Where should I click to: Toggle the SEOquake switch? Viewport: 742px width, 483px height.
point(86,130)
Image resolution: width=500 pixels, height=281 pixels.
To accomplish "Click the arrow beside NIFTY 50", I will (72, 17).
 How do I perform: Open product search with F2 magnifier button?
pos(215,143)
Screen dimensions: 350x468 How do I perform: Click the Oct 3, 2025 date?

-*-*-

AIM: Transcribe each of the records above verbatim, preserving every line without alteration.

ANSWER IN FULL:
Where should I click to: Toggle the SEOquake switch? Viewport: 742px width, 483px height.
point(86,130)
Image resolution: width=500 pixels, height=281 pixels.
To accomplish "Click the arrow beside NIFTY 50", I will (72, 17).
 How do I perform: Open product search with F2 magnifier button?
pos(215,143)
Screen dimensions: 350x468 How do I perform: Click the Oct 3, 2025 date?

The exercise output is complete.